History museum in Manhattan, New York

The Museum of Broadway, on 145 West 45th Street in Times Square, is the first permanent museum dedicated to documenting the history and experience of Broadway theatre and its profound influence upon shaping Midtown Manhattan Times Square, and New York City.

== Museum history ==
The Museum of Broadway was founded by Julie Boardman and Diane Nicoletti in collaboration with Playbill, Broadway Cares/Equity Fights AIDS, the Billy Rose Theatre Division at the New York Public Library for the Performing Arts, the Al Hirschfeld Foundation, Goodspeed Musicals, Creative Goods, and Concord Theatricals.

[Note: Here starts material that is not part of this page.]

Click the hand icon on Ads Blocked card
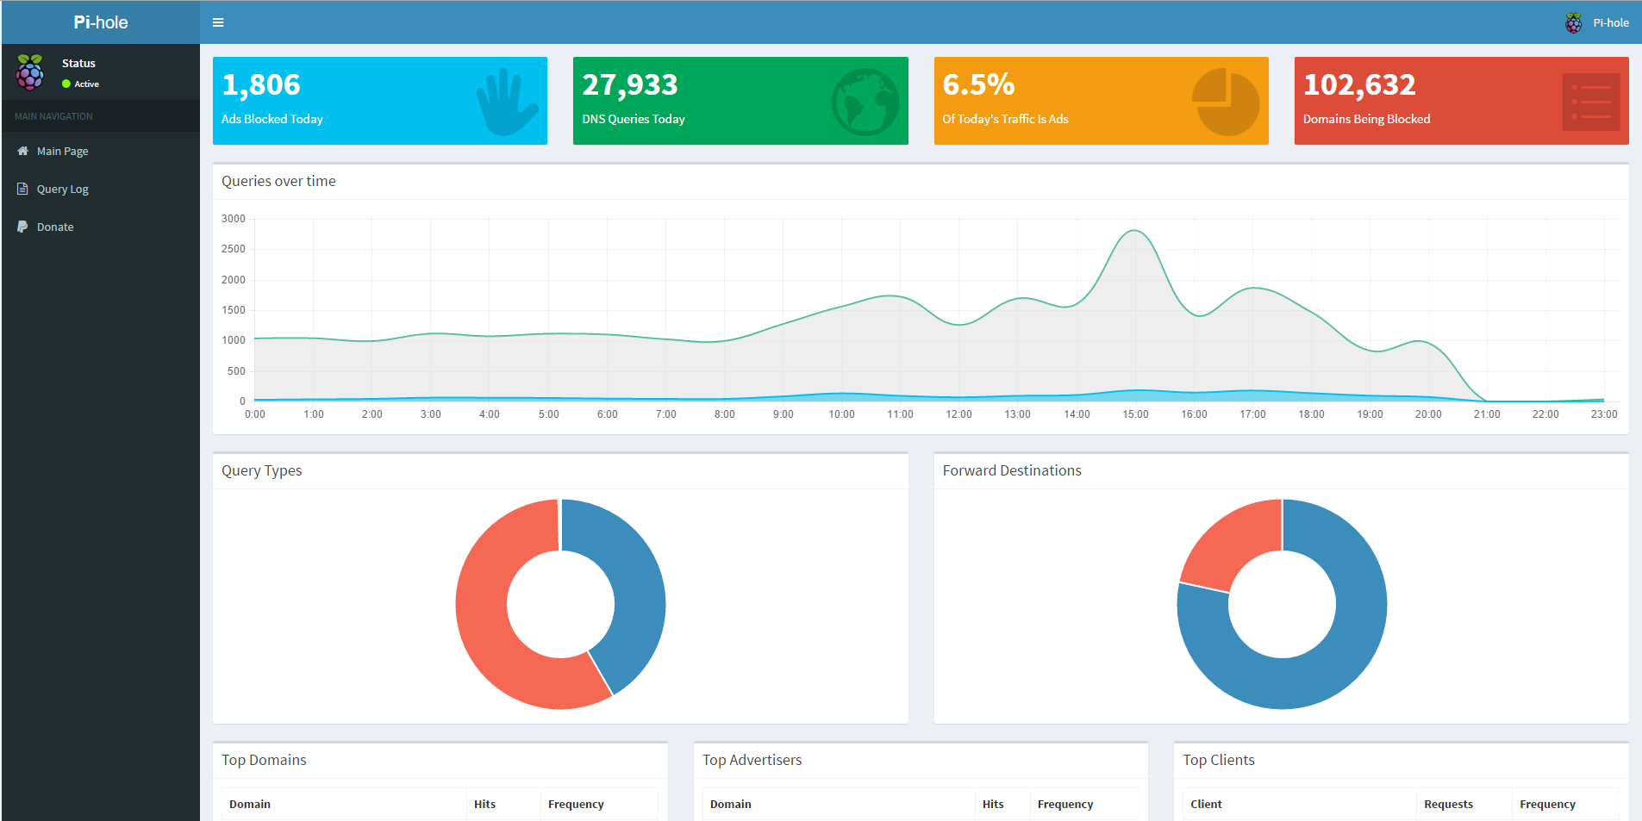Image resolution: width=1642 pixels, height=821 pixels. (507, 102)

Following a decade of planning for the museum as a means of bringing a new audience to Broadway amid an era of interactive museums, the museum opened on November 15, 2022. It was originally scheduled to open in 2020, but its construction and development were delayed by the COVID-19 pandemic.

In November 2025, the museum established a philanthropic division called the Broadway Legacy Foundation.

== Exhibits ==
The museum covers more than three hundred years of Broadway history, including costumes and props from more than 500 productions.

The 26,000 sqfoot museum comprises three sections: The Map Room, featuring a short film that outlines the history of theater in New York and the location of the extant theatres; a two-floor Broadway timeline; and the Making of a Broadway Show.

The museum has both permanent and temporary exhibits. Some previous temporary exhibits have included Moulin Rouge! The Musical: Spectacular, Spectacular (2024), The Rockettes 100th Anniversary: A Century of Sisterhood (2025), Stages of Imagination: The Iconic Broadway Designs of David Korins (2025), and Craft of Broadway Puppetry (2026).

In 2026, the museum hosted an event called "Casting the Role of a Lifeline" to find bone marrow donor matches in honor of The Lion King cast member, eleven-year-old Shannon Tavarez, who died from leukemia in 2010 after being unable to find a donor match.